Recently, one person I have been thinking about is one Democratic Progressive Party (DPP) accidental Secretary General Gresselder Jeffrey. Since she assumed office, Jeffrey has been a demi-goddess who can say whatever decides to come out of her mouth. She does not even care about sensibilities. About a year ago, no one could mention Jeffrey on any serious matter. She was just a bounced-back Member of Parliament. But with power as DPP’s CEO she has decided to forget that she will not be where she is forever.

On Tuesday, The Daily Times carried on its front page, a story about some DPP officials who were forcing councils to fund their blue gathering called Blue Night. Not long ago, some councillors belonging to the DPP were reported to have been harassing a District Commissioner in Chiradzulu because she refused to be part of their looting schemes.

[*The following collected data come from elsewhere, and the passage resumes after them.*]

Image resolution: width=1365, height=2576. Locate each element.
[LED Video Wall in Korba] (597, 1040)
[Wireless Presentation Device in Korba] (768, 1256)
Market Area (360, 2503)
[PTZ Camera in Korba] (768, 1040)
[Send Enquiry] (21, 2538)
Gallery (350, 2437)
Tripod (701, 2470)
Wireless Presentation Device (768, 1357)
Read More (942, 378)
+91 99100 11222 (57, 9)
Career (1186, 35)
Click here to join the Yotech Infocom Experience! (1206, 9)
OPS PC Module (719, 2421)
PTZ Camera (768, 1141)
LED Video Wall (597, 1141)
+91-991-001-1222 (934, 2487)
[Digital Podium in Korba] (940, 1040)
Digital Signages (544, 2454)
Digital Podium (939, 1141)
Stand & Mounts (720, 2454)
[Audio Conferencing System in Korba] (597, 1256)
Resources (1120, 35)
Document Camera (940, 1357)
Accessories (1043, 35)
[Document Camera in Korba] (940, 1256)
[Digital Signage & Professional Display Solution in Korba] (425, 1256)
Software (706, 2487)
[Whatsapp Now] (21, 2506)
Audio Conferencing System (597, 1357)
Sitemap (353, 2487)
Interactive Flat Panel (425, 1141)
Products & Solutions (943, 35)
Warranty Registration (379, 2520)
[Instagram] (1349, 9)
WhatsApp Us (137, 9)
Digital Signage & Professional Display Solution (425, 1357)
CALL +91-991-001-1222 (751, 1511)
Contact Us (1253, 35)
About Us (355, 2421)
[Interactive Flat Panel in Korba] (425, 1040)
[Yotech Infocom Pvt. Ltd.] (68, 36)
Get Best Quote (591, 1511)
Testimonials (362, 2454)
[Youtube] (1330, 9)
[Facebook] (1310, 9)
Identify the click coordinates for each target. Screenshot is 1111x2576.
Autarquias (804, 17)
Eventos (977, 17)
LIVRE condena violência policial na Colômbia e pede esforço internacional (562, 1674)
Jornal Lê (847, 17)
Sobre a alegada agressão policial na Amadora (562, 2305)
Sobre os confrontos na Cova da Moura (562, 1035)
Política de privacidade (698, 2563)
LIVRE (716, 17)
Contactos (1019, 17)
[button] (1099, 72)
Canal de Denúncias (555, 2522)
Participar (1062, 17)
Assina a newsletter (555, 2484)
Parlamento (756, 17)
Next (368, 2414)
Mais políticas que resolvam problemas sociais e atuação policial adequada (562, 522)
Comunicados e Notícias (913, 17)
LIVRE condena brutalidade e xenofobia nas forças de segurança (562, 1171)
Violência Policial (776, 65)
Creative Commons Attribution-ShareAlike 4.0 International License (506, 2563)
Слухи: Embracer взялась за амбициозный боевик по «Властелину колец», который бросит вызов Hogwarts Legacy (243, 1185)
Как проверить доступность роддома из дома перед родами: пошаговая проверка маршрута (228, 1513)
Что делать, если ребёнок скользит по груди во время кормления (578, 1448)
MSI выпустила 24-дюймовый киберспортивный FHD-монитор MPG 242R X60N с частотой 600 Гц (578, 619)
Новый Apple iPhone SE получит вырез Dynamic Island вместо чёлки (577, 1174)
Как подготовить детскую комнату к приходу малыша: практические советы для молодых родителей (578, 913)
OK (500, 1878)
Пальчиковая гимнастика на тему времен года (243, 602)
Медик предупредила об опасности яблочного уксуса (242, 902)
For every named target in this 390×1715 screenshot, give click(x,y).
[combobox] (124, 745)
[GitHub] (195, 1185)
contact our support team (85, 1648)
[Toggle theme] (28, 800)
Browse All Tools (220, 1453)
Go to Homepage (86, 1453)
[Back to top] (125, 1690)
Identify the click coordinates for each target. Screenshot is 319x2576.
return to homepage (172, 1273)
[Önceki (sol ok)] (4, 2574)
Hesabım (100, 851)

Until now, these rascals have not been punished and it is likely that they will not be punished as long as the DPP is in power.

People who hold and are close to power have a tendency of forgetting that when tables turn, they will cry for the same justice they vomit on. Sit back and reflect on how on this very Earth we are living, someone who was eyeing the presidency before December could be ridiculed and stoned by ordinary Malawians while someone who held the top most job in this country could be living in self-imposed exiled with an arrest warrant hovering over her head.

Once upon a time in this country, everything was about Kamuzu Banda, then came Bakili Muluzi, then Bingu, Joyce Banda and now Peter Mutharika. But nothing lasts forever.

And as we live and start living under the illusion that we are indispensable we should look into the mirrors of time and see how the mighty have fallen. Whatever decision we make in our prime is the door to fate.